All human research was approved by the relevant institutional review boards, and conducted according to the Declaration of Helsinki. All participants provided written informed consent.

Metabochip imputation and association analysis

We considered a total of 27,206 T2D cases and 57,574 controls from 23 studies from populations of European ancestry (Supplementary Table 1), all genotyped with the Metabochip. Sample and variant quality control was performed within each study (Supplementary Table 2). To improve the quality of the genotype scaffold in each study, variants were subsequently removed if: (i) allele frequencies differed from those for European ancestry haplotypes from the 1000 Genomes Project Consortium phase 1 integrated reference panel (March 2012 release)[18] by more than 20%; AT/GC variants had MAF>40% because of potential undetected errors in strand alignment; or (iii) MAF<1% because of difficulties in calling rare variants.

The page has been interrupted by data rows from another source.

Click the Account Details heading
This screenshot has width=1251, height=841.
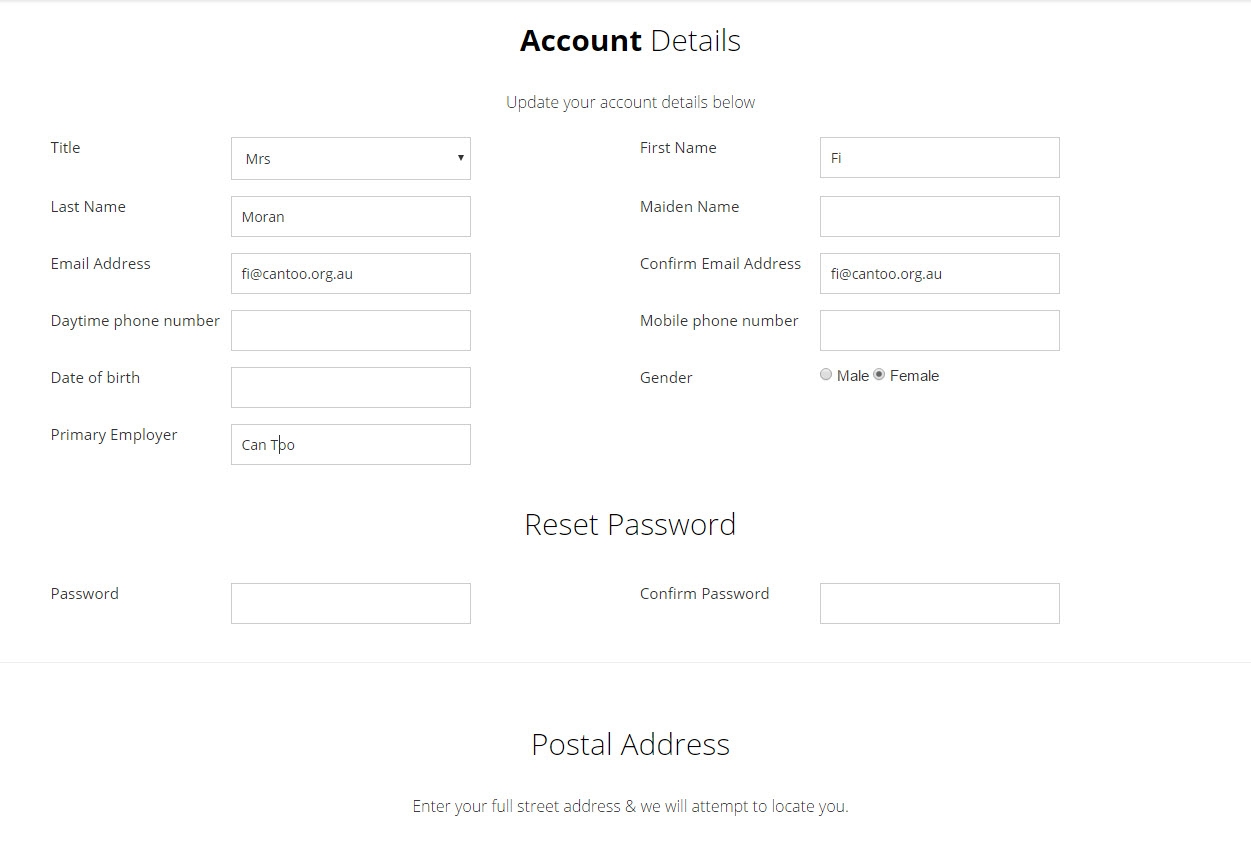630,41
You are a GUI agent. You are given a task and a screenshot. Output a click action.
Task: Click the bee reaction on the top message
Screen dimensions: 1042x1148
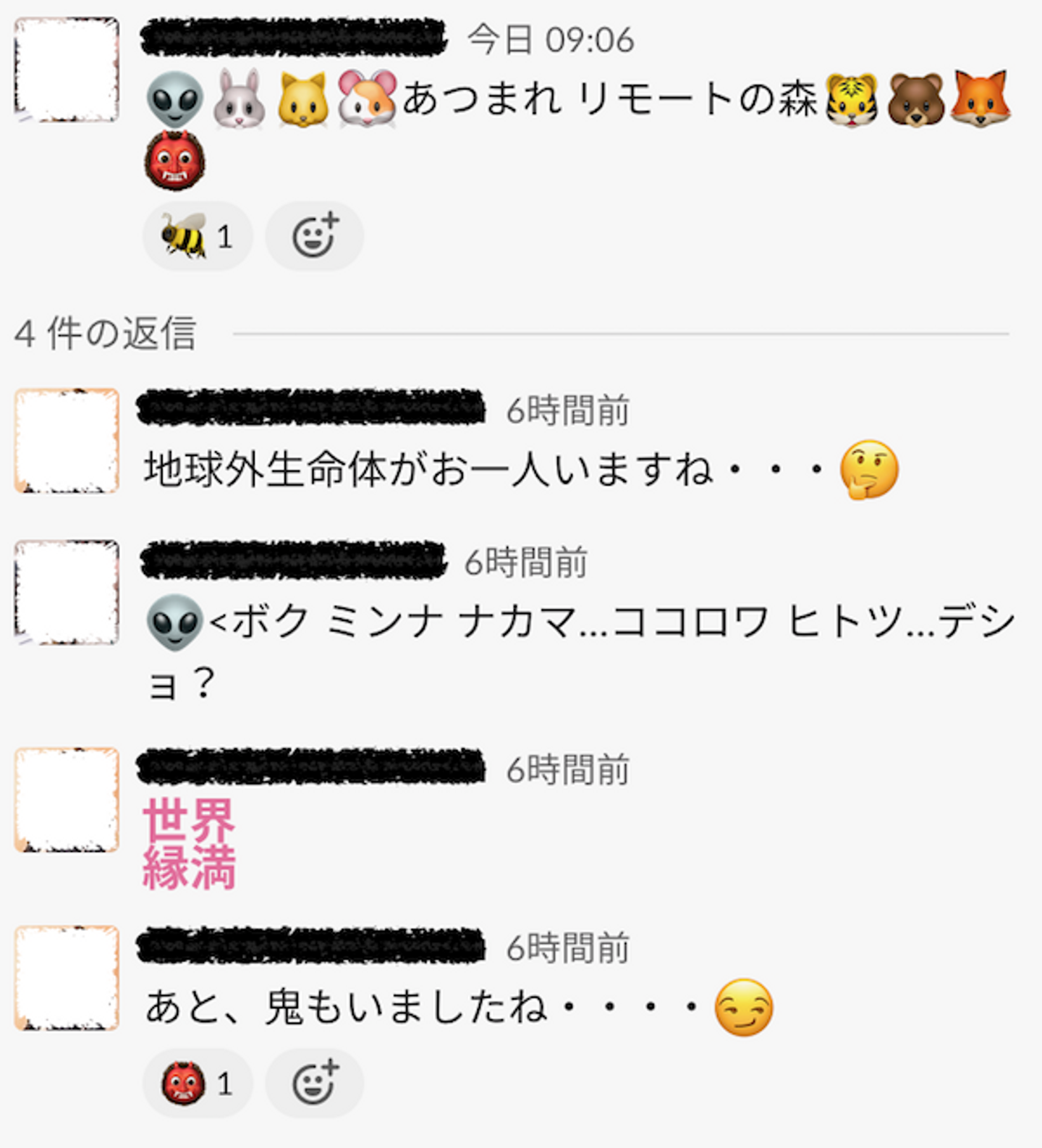coord(198,236)
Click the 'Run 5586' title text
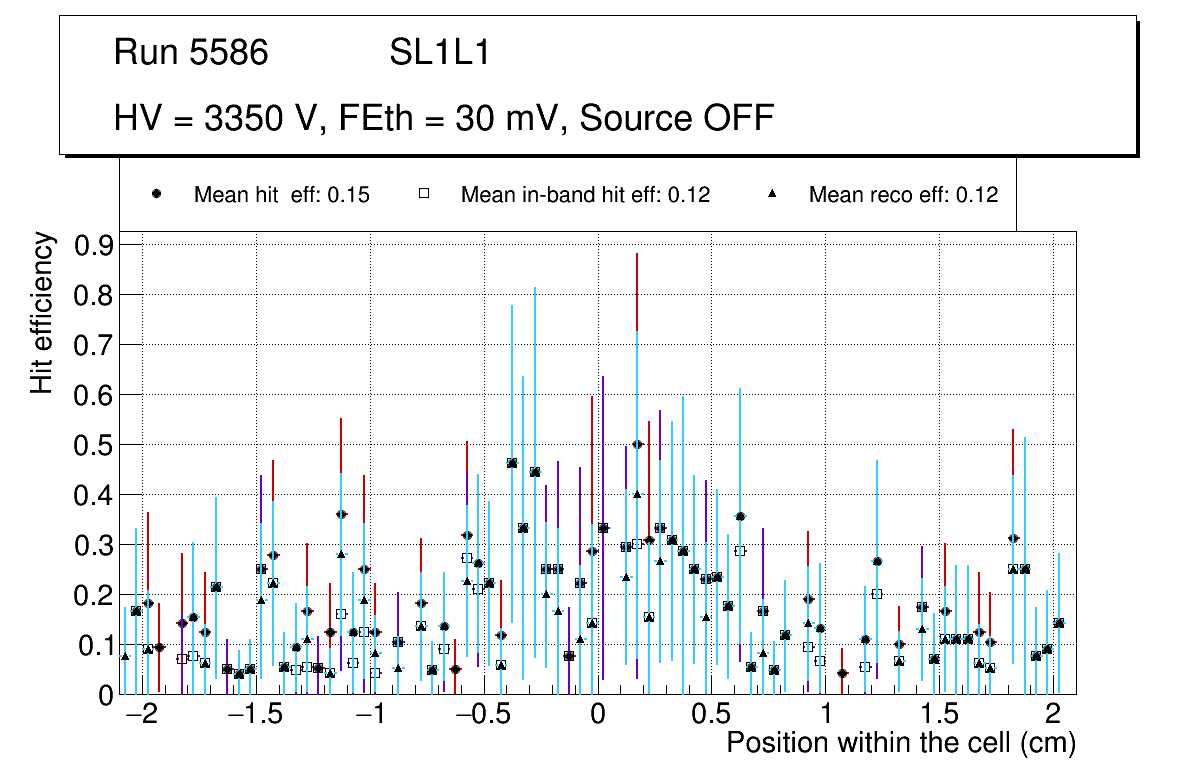This screenshot has width=1196, height=772. [x=191, y=53]
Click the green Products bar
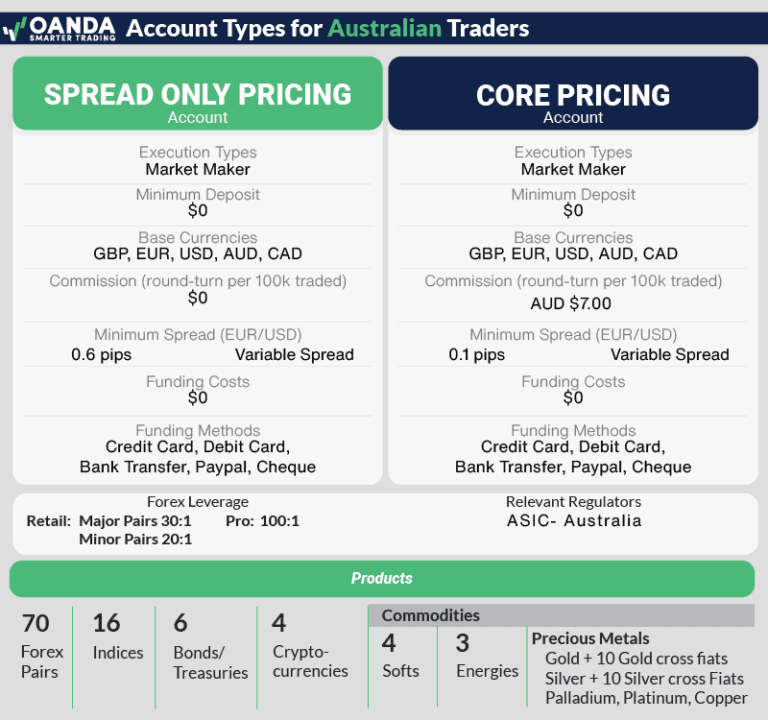The image size is (768, 720). click(382, 578)
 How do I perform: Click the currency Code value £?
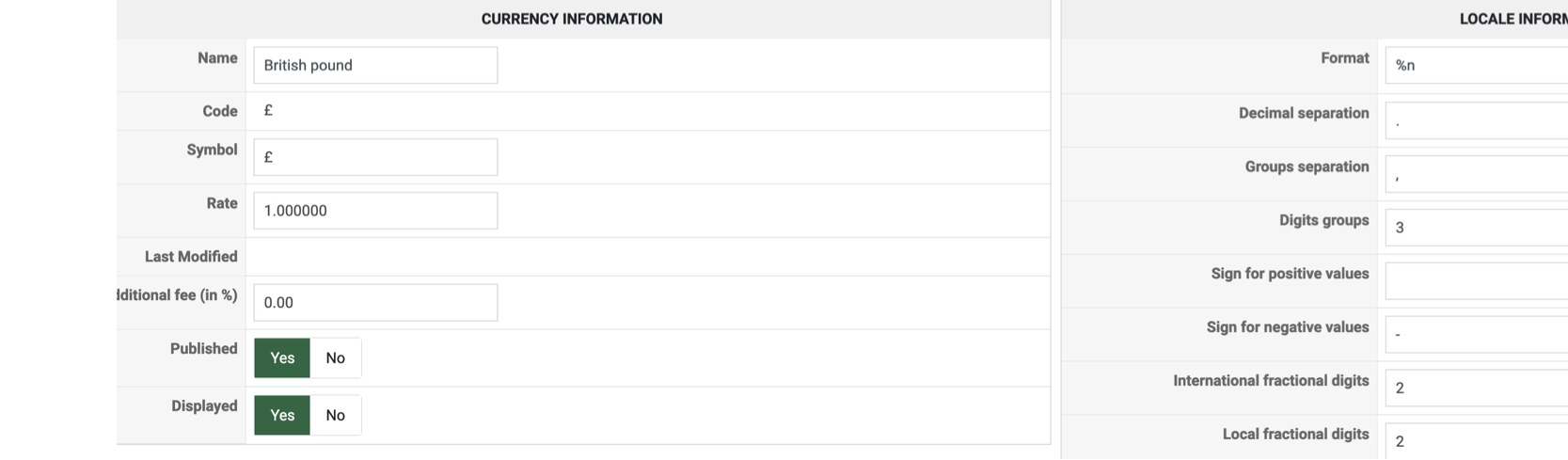coord(268,111)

Each scaffold was then imputed up to up to the phase 1 integrated reference panel (all ancestries, March 2012 release) from the 1000 Genomes Project Consortium[18], using IMPUTEv2[21] or minimac[22]. Within each study, well-imputed variants (IMPUTEv2[21] info>0.4 or minimac[22] r2>0.3) were tested for T2D association under an additive model after adjustment for study-specific covariates (Supplementary Table 2), including principal components to adjust for population structure. Association summary statistics for each variant for each study were corrected for residual population structure using the genomic control inflation factor[60] obtained from 3,598 independent (r2<0.05) QT-interval variants, which were not expected to be associated with T2D[4] (Supplementary Table 2). We then combined association summary statistics for each variant across studies via fixed-effects inverse-variance weighted meta-analysis. The results of the meta-analysis were subsequently corrected by a second round of QT-interval genomic control (λQT=1.18) to account for structure between studies. Variants were excluded from downstream analyses if they were reported in less than 80% of the total effective sample size, defined as Neff = 4×Ncases×Ncontrols/(Ncases+Ncontrols), thus removing those that were not well imputed in the majority of studies.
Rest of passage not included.